■ **Records shown**:
## begin

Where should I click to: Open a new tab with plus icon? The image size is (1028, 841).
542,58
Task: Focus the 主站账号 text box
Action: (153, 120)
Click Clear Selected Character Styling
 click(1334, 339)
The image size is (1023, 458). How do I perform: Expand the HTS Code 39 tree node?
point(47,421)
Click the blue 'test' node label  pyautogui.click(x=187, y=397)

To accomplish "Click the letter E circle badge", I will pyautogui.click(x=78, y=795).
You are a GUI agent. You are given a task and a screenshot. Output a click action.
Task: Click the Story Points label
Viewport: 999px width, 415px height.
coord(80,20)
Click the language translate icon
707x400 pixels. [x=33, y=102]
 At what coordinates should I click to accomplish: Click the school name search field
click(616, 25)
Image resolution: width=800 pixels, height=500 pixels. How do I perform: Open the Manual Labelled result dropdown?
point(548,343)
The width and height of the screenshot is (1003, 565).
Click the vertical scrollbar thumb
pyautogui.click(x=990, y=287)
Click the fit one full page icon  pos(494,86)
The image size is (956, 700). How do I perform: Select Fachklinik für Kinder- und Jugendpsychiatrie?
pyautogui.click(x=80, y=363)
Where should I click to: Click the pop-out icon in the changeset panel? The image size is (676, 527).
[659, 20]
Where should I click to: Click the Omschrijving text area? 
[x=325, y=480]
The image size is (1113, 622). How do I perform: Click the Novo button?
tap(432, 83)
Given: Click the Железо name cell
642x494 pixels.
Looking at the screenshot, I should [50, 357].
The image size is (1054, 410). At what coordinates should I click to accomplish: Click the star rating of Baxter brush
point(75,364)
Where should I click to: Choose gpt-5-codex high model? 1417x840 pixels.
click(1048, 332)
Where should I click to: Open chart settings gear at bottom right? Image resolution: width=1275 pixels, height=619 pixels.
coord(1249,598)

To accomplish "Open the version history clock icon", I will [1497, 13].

## end

Reproduce all of the material above verbatim, keeping every line and character unchanged.

■ **Exercise output**:
Where should I click to: Open a new tab with plus icon? The image size is (1028, 841).
542,58
Task: Focus the 主站账号 text box
Action: (153, 120)
Click Clear Selected Character Styling
 click(1334, 339)
The image size is (1023, 458). How do I perform: Expand the HTS Code 39 tree node?
point(47,421)
Click the blue 'test' node label  pyautogui.click(x=187, y=397)

To accomplish "Click the letter E circle badge", I will pyautogui.click(x=78, y=795).
You are a GUI agent. You are given a task and a screenshot. Output a click action.
Task: Click the Story Points label
Viewport: 999px width, 415px height.
coord(80,20)
Click the language translate icon
707x400 pixels. [x=33, y=102]
 At what coordinates should I click to accomplish: Click the school name search field
click(616, 25)
Image resolution: width=800 pixels, height=500 pixels. How do I perform: Open the Manual Labelled result dropdown?
point(548,343)
The width and height of the screenshot is (1003, 565).
Click the vertical scrollbar thumb
pyautogui.click(x=990, y=287)
Click the fit one full page icon  pos(494,86)
The image size is (956, 700). How do I perform: Select Fachklinik für Kinder- und Jugendpsychiatrie?
pyautogui.click(x=80, y=363)
Where should I click to: Click the pop-out icon in the changeset panel? The image size is (676, 527).
[659, 20]
Where should I click to: Click the Omschrijving text area? 
[x=325, y=480]
The image size is (1113, 622). How do I perform: Click the Novo button?
tap(432, 83)
Given: Click the Железо name cell
642x494 pixels.
Looking at the screenshot, I should [50, 357].
The image size is (1054, 410). At what coordinates should I click to accomplish: Click the star rating of Baxter brush
point(75,364)
Where should I click to: Choose gpt-5-codex high model? 1417x840 pixels.
click(1048, 332)
Where should I click to: Open chart settings gear at bottom right? Image resolution: width=1275 pixels, height=619 pixels.
coord(1249,598)

To accomplish "Open the version history clock icon", I will [1497, 13].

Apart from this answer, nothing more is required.